| Given exercise 1 |
In the excerpt about fintech startups in Sub-Saharan Africa, list every phrase set in quotation marks, apart from the statement attributed to Allie Burns.
| Given exercise 2 |
Write the next part of the article on fintech startups in Sub-Saharan Africa, picking up after its final sentence.

In “Beyond Payments: The Next Generation of Fintech Startups in Sub-Saharan Africa,” the venture capital firm Village Global, and their reporting partner, PayPal, tip their hat to M-Pesa and mobile money in Africa, but say that there’s a wave of innovation still to come.

The investment firm identified f 12 companies it determined were “building solutions in fintech subsectors outside of payments.”

In partnership with PayPal, Village Capital has set up Fintech: Africa 2018, a program in that seeks to find and support startups bringing other “critical services” to Africa’s unbanked populations.

“We can’t do enough to highlight what the next generation of fintech startups will and should be driving….whether it’s in agriculture—helping farmers have access to the financial system—through alternative credit scoring and lending—so people can actually get access to loans or insurance—or building savings and wealth,” Village Capital Managing Director and report co-author Allie Burns told TechCrunch.

| Given material |
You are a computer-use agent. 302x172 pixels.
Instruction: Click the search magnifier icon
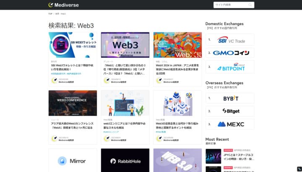250,5
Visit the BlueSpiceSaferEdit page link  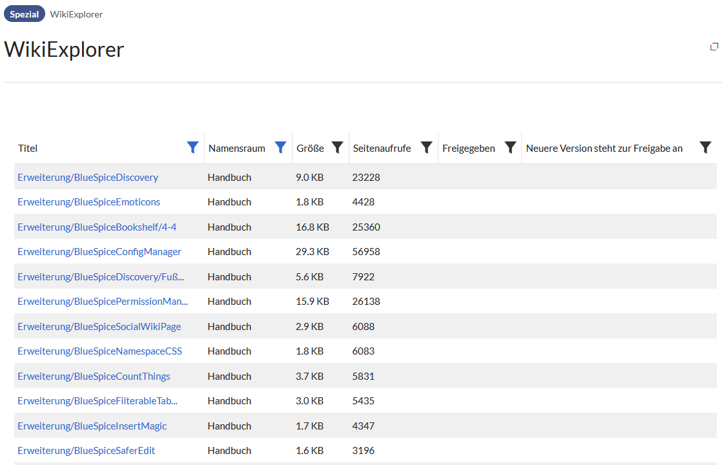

| Answer 1 |
- Beyond Payments: The Next Generation of Fintech Startups in Sub-Saharan Africa
- building solutions in fintech subsectors outside of payments.
- critical services

| Answer 2 |
Village Capital’s work gives a snapshot of these four sub-sectors—agricultural finance, insurtech, alternative credit scoring, and savings and wealth—including players, opportunities and challenges, recent raises, and early-stage startups to watch.

In alternative credit scoring and lending it sees blockchain as a driver of innovation in reducing “both transaction costs and intermediation costs, helping entrepreneurs bypass expensive verification systems and third parties.”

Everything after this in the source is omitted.